Second, there was clear executive ownership. The commerce modernization had a single accountable executive with the authority to convene IT, Data, Marketing, and Sales around shared decisions. Distributed ownership is the most common reason this category of project stalls. Naming an owner is the most underused move in enterprise B2B commerce.
Third, the engagement was scoped to deliver, not to demo. Each workstream had a defined business outcome, a measurable milestone, and a clear handoff back to the internal team. The work compounds because the internal team can extend it without external dependency. This is the operating model we use across enterprise B2B engagements, and the reason we start most of them with an eCommerce technology assessment rather than a feature roadmap. The assessment surfaces the right starting point. The rest follows.
Decades of components built to never fail. Now with a commerce experience engineered to the same standard.
FAQs
Q: How does AI search optimization differ for B2B manufacturers compared to B2C commerce?

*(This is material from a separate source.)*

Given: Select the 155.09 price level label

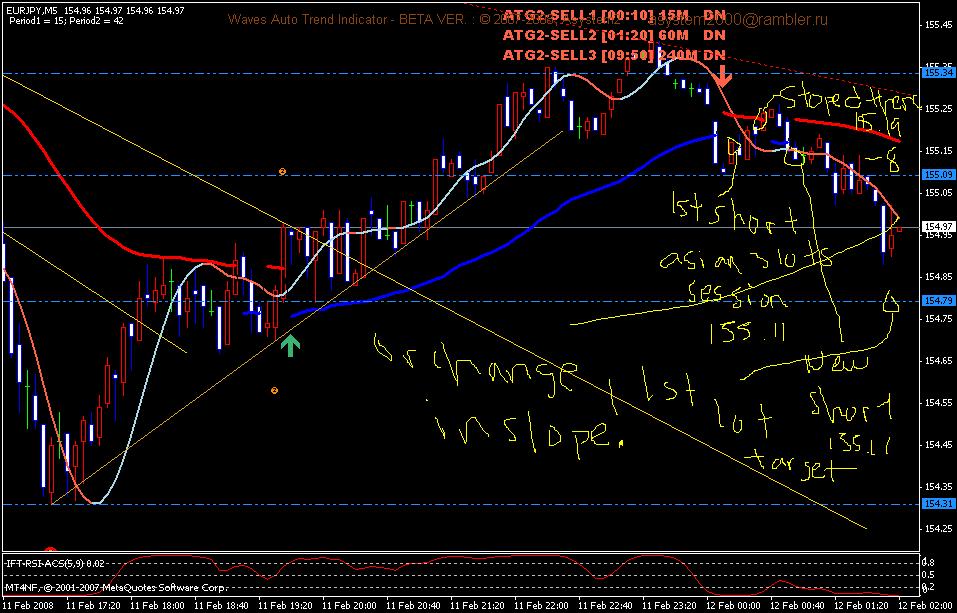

A: B2B manufacturers face a few specific constraints that consumer commerce typically does not. Catalogs are larger and more technical. Specifications matter more than marketing copy. Buyer queries are precise and certification-driven. The optimization work focuses heavily on structured product data, attribute normalization across product families, schema markup for technical content, and content rewritten to mirror how engineering buyers phrase questions to AI engines. The investment pays back across both human users searching the site directly and AI engines retrieving the catalog on behalf of buyers asking external questions.
Q: How long does it take to make a B2B catalog AI-visible?
A: The timeline depends on the starting state. For catalogs where specifications already live in structured HTML and attribute taxonomies are reasonably consistent, the AI visibility work can be completed in two to four months with focused effort. For catalogs where specifications live in PDFs, taxonomies are inconsistent across product families, or content is unstructured, the work typically runs six to twelve months as part of a broader commerce modernization. The longer timeline reflects the foundational nature of the work. Once complete, every future AI investment inherits the benefit, which is why this work pays back well beyond the initial visibility gain.
Q: What is the business case for AI catalog optimization in B2B?
A: Three returns compound. First, direct visibility in AI search engines as B2B buyers increasingly use ChatGPT, Perplexity, and AI Overviews to research suppliers. Second, dramatic improvements in internal site search, which raises conversion and reduces support volume. Third, foundation readiness for future AI features including recommendations, conversational support, and personalization, all of which inherit the quality of the catalog underneath. The investment is not framed as an AI feature. It is foundational commerce infrastructure that supports both human and AI-mediated buying for the next decade.